===== TESTO FORNITO

Sezione Locale della Società Psicoanalitica Italiana
di Cristiano Lombardo
Quarant’anni fa tra il 20 e il 30 settembre 1982, a cavallo del suo trentatreesimo compleanno, senza alcuna campagna pubblicitaria e senza nemmeno essere preceduto da un annuncio della sua etichetta discografica, comparve nei negozi Nebraska, il sesto album della carriera di Bruce Springsteen, il primo da solista e completamente acustico. Otto anni dopo durante un concerto di beneficenza, al termine di un periodo insolitamente lungo di assenza dalle scene, dopo essere diventato padre racconterà:
«per lungo tempo ho avuto questa abitudine… ero solito salire in macchina e guidare fino al vecchio quartiere della cittadina dove sono cresciuto. Passavo sempre davanti alla casa in cui vivevo… a volte mi capitava anche di alzarmi in piena notte e viaggiare per ore pur di arrivare fin là. A un certo punto ricordo che ho iniziato a farlo regolarmente due, tre o anche quattro volte a settimana per anni e alla fine sono arrivato a chiedermi “ma cosa diavolo sto facendo?!?”. Allora sono andato da uno psichiatra… (si sentono delle risate imbarazzate tra il pubblico) dico davvero (ora è Springsteen a ridere nervosamente) mi sono seduto e ho raccontato tutto anche a lui chiedendogli “Doc ma cosa sto facendo?” e lui: “vorrei che fosse lei a dirmi per primo cosa pensa che stia facendo” (il pubblico ride, è la classica battuta sull’operato di uno psicoanalista) allora gli ho detto “ehi ma sono io che la pago per questo!” (il pubblico ride ancora, la gag è riuscita ma ora il tono si fa più serio) allora lui mi disse “io credo che sia accaduto qualcosa di brutto e che lei cerchi di tornare indietro pensando di poter sistemare le cose… che qualcosa sia andato storto e lei ritorni là per vedere se riesce a riparare”, io allora risposi “è vero, è quello che sto facendo” e lui “beh… non può”»[1].

==========
===== RIGHE

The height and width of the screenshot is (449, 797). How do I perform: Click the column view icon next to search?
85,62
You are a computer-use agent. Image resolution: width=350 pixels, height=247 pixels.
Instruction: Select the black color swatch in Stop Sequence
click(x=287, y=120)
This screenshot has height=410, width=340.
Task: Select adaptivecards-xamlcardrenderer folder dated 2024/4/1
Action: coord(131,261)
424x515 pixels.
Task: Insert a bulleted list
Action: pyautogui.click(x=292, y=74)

==========

## COSA FARE
1) Per favore, elenca tutte le note tra parentesi che compaiono nel racconto di Springsteen riportato nel testo su Nebraska.
2) Estrai dai record ogni riga che contiene la stringa "pixels", distinguendo tra maiuscole e minuscole.

## RISPOSTE AI COMPITI
1)
- si sentono delle risate imbarazzate tra il pubblico
- ora è Springsteen a ridere nervosamente
- il pubblico ride, è la classica battuta sull’operato di uno psicoanalista
- il pubblico ride ancora, la gag è riuscita ma ora il tono si fa più serio

2)
You are a computer-use agent. Image resolution: width=350 pixels, height=247 pixels.
424x515 pixels.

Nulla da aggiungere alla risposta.